Cost discipline: pre-LLM filters cut 65% of API calls
The naive version of Dossier called the LLM on every job pulled from Tavily. That's ~550 calls per run. Most of those jobs are non-starters — wrong location, wrong seniority, wrong stack.
So I added a rule-based filter between Discovery and Watchlist. It's a hundred lines of Python checking:
- Location matches candidate preferences
- Title contains a keyword from a permissive synonym list
- Posted date < 14 days
- Company isn't on a blocklist (recruiting agencies, contract shops)
Result: roughly 65% of jobs are eliminated before they cost an API call. Cost per application dropped from ~$0.17 to ~$0.06 without any quality loss.
The principle: LLMs are expensive lookup tables. If a rule can answer the question, use the rule.
The Resume Agent's 3-pass self-eval
The Resume Agent is the only place I spend on Claude Sonnet 4.6. It runs in three passes:
- Tailor pass. Given JD + candidate JSON, generate a LaTeX resume. Strict prompt: no fabrication, mirror JD keywords, keep within one page.
- Critique pass. A second prompt evaluates the resume against the JD, looking for missing keywords, vague bullets, or anything that smells fabricated.

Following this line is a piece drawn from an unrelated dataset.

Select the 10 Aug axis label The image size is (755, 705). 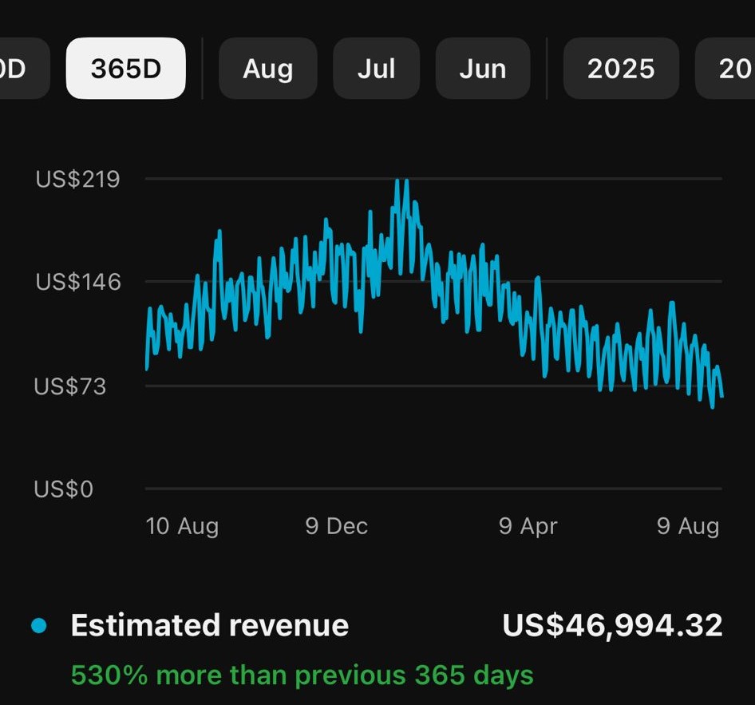point(182,526)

- Revise pass. Take the critique and produce a final resume.
The critique pass catches things the tailor pass routinely misses — generic action verbs ("worked on", "responsible for"), absent ATS keywords, bullet ordering. It's the difference between resumes that read like an LLM wrote them and resumes that read like a human did.

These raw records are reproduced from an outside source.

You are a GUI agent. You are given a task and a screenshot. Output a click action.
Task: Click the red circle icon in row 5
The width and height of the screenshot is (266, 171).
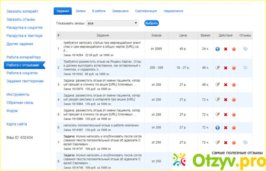pos(234,114)
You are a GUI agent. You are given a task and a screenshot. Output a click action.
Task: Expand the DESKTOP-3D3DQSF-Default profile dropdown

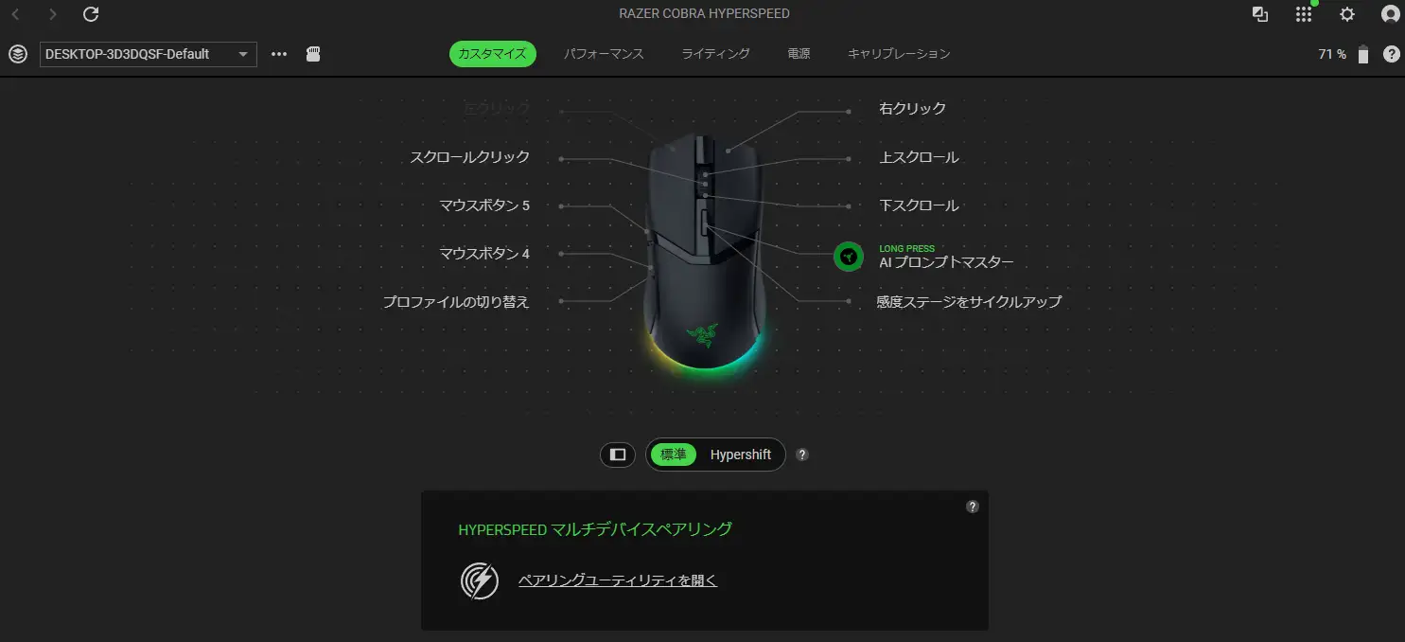pyautogui.click(x=149, y=54)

Total cost: ~3,200 input tokens + ~1,800 output tokens per resume. Roughly $0.04. The other $0.02 is everything else combined.
Referral Finder's tiered strategy
This was the agent I spent the most design time on, because warm intros are the hardest signal to extract from public data.
It runs three tiers:
Tier 1 — Warm LinkedIn connections. Read the candidate's exported LinkedIn graph. Filter to current employees of the target company. Surface top 3 by recency and overlap.
Tier 2 — Tavily cold search. Query for "[Company] engineers India" with strict validation: must mention the candidate's company in profile, must be India-based, must have a public email or LinkedIn URL.
Tier 3 — GPT-5.4-mini outreach generation. Given a target's profile and the candidate's background, draft a 4-sentence personalized DM. Tone: warm, specific, no asks beyond a 15-min chat.
Tier 1 fires for ~30% of applications. Tier 2 for ~50%. Tier 3 is the fallback for niche companies where the first two tiers come up empty.
What I'd improve
- Memory across runs. Right now each Dossier session is stateless. A persistent memory of "you already applied to Acme Corp last month" would be useful.
- Async pipeline. The 7 agents currently run mostly sequentially. With proper dependency mapping, the Discovery → Watchlist → Company Intel + Market Intel branches could run in parallel.
- Smaller models for Gap Analysis. Haiku 4.5 is fine. A fine-tuned 3B model would be faster and cheaper.
Profile-agnostic architecture
The thing I'm proudest of: Dossier loads all candidate data from a single JSON file at runtime. Want to run it for a different person? Swap the JSON. Zero code changes. The agents read from a shared context, and prompts are templated against that context.
This wasn't the original design. I refactored after a friend asked to try it. Now it's a property of the system, and it's the property I think will let Dossier eventually become a tool other people use.
The repo is on GitHub. The README walks through setup.
More agent design notes coming. The next one is probably about why I gave up on LangGraph for this and went back to plain ThreadPoolExecutor orchestration.